BY BUTH REAKSMEY KONGKEA
With financial support from Goble Road Safety Partnership (GRSP), the National Road Safety Committee (NRSC) in collaboration with Handicap International Belgium (HIB) has organized the workshop on “Developing Cambodia’s 10 year-action plan from road safety 2011-2020” over two days from the 12th to the 13th of August 2010 at the Sunway Hotel in Phnom Penh. The workshop is aimed to set up developing Cambodia’s 10 year-action plan for road safety 2011-2020 in Cambodia.
Gen. Khan Savoeun, Secretary of State in the Ministry of Interior (MoI), said that in recent years the deaths caused by accident has increased every day, and is still a main concern for Cambodians. He added that road accidents has also become a main subject and is the second biggest concern and worry for the Cambodian government disaster after HIV/AIDS in the country.
He emphasized that according to the Ministry of Interior covering the first six moths of 2010, there are 3,040 cases of road accidents involving 6,346 victims, 931 out of whom were killed, 2, 853 seriously injured, and 2,562 slightly injured without a mention of orphans, widows, disability and assorted tragedies left behind by the road accidents, therefore making the Royal Government of Cambodia’s poverty reduction policy difficult.
Moreover, road accidents have also imposed financial burden on surviving family members of the victims. In 2009, road accidents costs Cambodia US$ 248 million and this money, if there were no road accidents, could be used to serve the social interests such as construction of hospitals, roads and bridges and so on.
“I would like to appeal to all our Cambodian road users to respect traffic laws by using proper helmets; belt wearing, not drink-driving and over speed driving. You must note that there is only your participation that we can reduce traffic accident, road crashes, deaths or injuries caused by the road accidents,” he said during his opening remarks at the workshop on road safety plan 2011-2020.
He called on NRSC and involved ministries and NGOs to continue their hard work in educating of gradual behavioural change of road users toward a culture of respect for the law by adopting a habit of wearing helmets, putting on rear mirrors, registration number plates, wearing safety belts when driving, respecting traffic signs, undergoing technical check-ups of vehicles and so on.
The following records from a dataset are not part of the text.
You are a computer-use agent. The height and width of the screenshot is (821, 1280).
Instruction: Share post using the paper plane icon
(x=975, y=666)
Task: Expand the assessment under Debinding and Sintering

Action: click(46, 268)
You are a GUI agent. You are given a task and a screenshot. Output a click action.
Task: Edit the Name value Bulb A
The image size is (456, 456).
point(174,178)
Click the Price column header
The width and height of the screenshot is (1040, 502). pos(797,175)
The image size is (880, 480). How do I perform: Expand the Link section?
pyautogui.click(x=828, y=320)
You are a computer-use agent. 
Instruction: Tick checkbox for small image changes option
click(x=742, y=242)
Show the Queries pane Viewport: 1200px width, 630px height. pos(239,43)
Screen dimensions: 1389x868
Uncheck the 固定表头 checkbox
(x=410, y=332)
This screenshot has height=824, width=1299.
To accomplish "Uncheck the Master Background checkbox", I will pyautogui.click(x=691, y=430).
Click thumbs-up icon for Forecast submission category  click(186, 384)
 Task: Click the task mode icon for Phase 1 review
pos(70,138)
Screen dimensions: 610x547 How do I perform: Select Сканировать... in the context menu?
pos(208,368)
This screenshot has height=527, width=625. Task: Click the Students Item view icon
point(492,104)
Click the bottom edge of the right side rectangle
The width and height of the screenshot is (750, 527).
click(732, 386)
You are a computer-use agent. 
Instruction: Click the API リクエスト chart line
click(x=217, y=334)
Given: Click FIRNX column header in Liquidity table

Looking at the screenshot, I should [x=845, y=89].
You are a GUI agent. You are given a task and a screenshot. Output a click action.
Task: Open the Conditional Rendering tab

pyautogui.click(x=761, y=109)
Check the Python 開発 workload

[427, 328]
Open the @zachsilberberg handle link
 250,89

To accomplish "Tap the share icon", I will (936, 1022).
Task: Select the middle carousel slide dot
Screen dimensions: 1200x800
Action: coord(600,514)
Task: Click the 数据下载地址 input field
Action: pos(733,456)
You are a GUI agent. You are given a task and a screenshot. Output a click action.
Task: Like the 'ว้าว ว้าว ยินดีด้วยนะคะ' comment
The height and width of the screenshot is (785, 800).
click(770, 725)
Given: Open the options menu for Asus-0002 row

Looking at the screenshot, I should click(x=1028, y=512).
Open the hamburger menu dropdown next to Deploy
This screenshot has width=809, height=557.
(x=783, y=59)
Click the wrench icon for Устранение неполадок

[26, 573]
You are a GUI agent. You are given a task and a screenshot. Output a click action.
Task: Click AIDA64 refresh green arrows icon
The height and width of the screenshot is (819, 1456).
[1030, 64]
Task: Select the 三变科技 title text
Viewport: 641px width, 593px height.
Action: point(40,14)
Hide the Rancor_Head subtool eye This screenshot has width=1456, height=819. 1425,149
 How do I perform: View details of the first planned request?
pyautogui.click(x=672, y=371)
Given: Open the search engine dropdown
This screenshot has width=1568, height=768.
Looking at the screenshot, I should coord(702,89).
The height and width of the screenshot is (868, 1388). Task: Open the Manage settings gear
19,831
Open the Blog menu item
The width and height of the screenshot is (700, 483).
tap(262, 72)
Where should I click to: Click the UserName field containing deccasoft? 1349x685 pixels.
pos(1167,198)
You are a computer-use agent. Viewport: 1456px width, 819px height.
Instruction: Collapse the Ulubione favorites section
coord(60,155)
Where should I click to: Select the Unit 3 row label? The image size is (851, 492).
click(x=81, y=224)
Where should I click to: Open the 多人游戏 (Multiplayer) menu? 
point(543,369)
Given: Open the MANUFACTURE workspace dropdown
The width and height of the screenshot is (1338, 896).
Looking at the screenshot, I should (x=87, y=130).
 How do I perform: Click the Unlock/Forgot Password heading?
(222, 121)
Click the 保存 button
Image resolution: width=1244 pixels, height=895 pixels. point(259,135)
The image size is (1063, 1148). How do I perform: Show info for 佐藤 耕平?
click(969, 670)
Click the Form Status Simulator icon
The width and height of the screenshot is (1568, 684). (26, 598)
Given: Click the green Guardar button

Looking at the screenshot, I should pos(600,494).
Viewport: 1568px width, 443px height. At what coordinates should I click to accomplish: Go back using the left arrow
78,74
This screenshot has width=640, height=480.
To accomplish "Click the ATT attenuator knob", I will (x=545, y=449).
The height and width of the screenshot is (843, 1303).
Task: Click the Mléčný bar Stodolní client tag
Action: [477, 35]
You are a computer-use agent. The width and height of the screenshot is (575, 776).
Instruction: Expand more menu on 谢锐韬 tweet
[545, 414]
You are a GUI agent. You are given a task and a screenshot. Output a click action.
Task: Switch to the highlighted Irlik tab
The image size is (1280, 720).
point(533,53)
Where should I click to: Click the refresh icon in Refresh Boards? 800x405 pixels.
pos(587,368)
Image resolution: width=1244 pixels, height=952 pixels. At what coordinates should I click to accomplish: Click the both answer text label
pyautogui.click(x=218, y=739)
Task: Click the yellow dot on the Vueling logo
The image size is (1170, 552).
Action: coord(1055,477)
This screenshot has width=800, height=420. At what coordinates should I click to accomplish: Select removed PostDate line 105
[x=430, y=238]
He added that efforts will also be added to prevent over speeding and drink-driving offences, which often result in the serious injuries.
Ryan Duly, GRSP Mekong Program Manager, said that the long-term commitment of the Royal Government of Cambodia, the National Road Safety Committee and partners to reduce road crashes and causalities is impressive, demonstrated by this workshop. In side this plan are the proposed key goals, targets, actions and measurable road map to improve road safety for all citizens of Cambodia.
Ryan Duly said that by developing this 10 year-plan, Cambodia is one of the first countries to commit and align themselves to the United Nations Decade of Action for Road Safety 2010-2020. The outcome of this decision is the UN General Assembly Resolution 64/ 255 “improving road safety” which lays out the UN’s pledges and recommendations for the next 10 years.
“I highly encourage all Cambodian stakeholders to read this important document. You will see that Cambodia is well on its way to following many of the recommendations outlined in this Resolution. Of course, one of the key outputs of the resolution is the development of the Decade of Action Plan at the global level, and the encouragement by the UN for each country to develop their own,” he said.
“GRSP is very proud to have provided financial and technical support, especially in partnership with the NRSC, MoI and HIB, to the process of developing the Cambodia Plan and you will have a chance to study and discuss it at this workshop. I am pleased to see that Cambodia’s Plan is indeed based on the proposed global actions, with local adaptation which ensures relevant to Cambodia’s situation and needs,” he added.
He said that as the UN Resolution clearly states, this strategy of cooperation between government, civil society and business is the only way that a solution to road safety can be achievement. GRSP, as its name highlights, believes in this approach and is committed to creating and sustaining partnerships for road safety.
“However, critical to the success of the plan will be to ensure adequate funding is committed to implementing the actions. I strongly encourage the NRSP and stakeholders to prioritize increased funding and investment. Without adequate funding, it will be very difficult to achieve your goal of reducing roads crashes and casualties, and improving road safety,” he said.